BASKETRY
TORII IPPO, BASKET IN WINGED FORM
Flower arranging basket, in an angular, winged form. Woven of split, yellow bamboo with black staining and split rattan. With the original display stand of assembled sections of sesame bamboo and wood. Signed on a signature plaque (mounted on the upper face of the round shelf for the flower arranging tsutsu), with an incised signature by the artist: Ippo Saku or Made by Ippo (Torii Ippo, born 1930). Showa era, circa 1957 – 1967.
With the tomobako or original box, inscribed on the exterior of the box lid: Hana-kago or Flower Basket, and signed by the artist: Ippo Saku or Made by Ippo, and sealed.
With the original tsutsu or water container, cut from a short cylinder of mosu timber bamboo.
For other examples of the artist’s work, c.f. Robert Coffland’s Contemporary Japanese Bamboo Arts, pages 122 – 127; see also Melissa Rhinne’s Masters of Bamboo: Artistic Lineages in the Lloyd Cotsen Japanese Basket Collection, number 63; and Masanori Moroyama’s Japanese Bamboo Baskets, page 104, number 67.
With this basket, Torii Ippo created a soaring, winged sculpture that prefigures much of his later work. Three bending triangles fold together from a circular foot-ring. Long slats of bamboo frame the sides of each section, filled with arrays of bamboo in parallel construction. Ippo cuts these parallel slats to have an almost square profile, then stains the sides and matte interiors black, with the satin, golden skin facing out and downwards. In effect, he shadows the upper sides of the wings. Simple wrapping (bo-maki) binds the framing sections together, while short, rounded lengths of insect stitch (mushi-kagari) link the wings to each other.
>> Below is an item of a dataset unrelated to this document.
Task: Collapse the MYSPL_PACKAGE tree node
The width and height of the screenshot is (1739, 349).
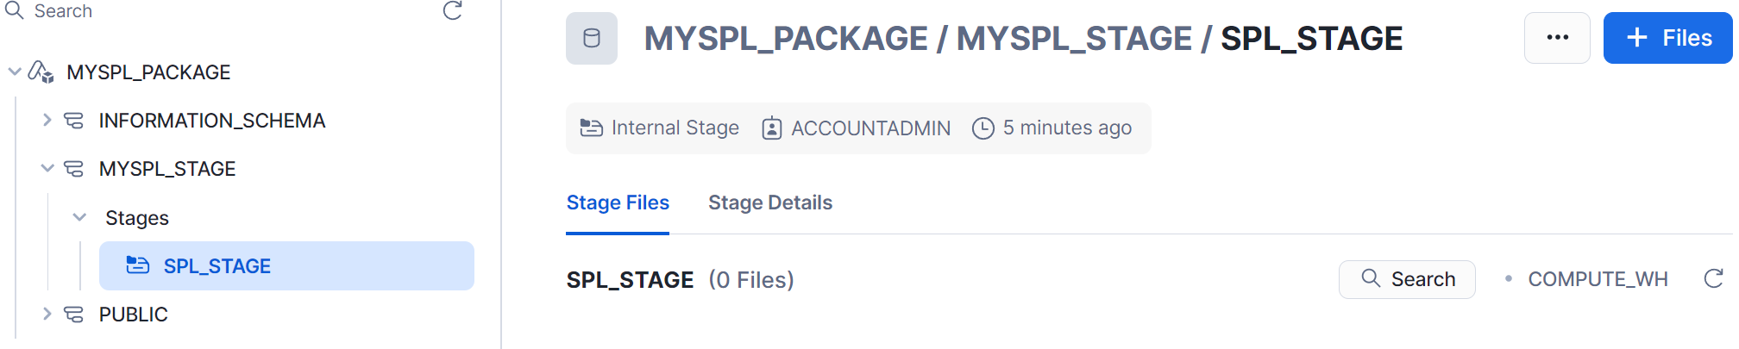Action: tap(15, 72)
The wing tips or points he finishes in insect wrapping (mushi-maki). On the interior the wings support a circular shelf of parallel stays (with the artist’s signature plaque, unusually turned upwards towards the sky). The shelf holds the tsutsu, when the sculpture is used for a flower arrangement.
We believe this basket to be one of Torii Ippo’s early exhibition pieces. The cypress boards of the tomobako show oxidation consistent with a late 1950s to early 1960s dating. When one looks at its intimate scale, one thinks of a modernist tea room. Then one remembers that in 1957 Ippo’s entry at the Japan Flower & Tea Ware Craft Arts Exhibition took the Tokyo Governor’s Award. After that success, it seems probable that the artist’s interest in tea ceremony likely inspired other work in this series.
The stand made for the basket was created to complement the basket’s architecture. Striped as if shadowed by the slatted wings, the stand alternates darker sections of wood with mottled, sesame bamboo. A group of prominent nodes marches in alignment on one side. Stands such as this sometimes were made for exhibition pieces, rarely were they paired by artists with their other work.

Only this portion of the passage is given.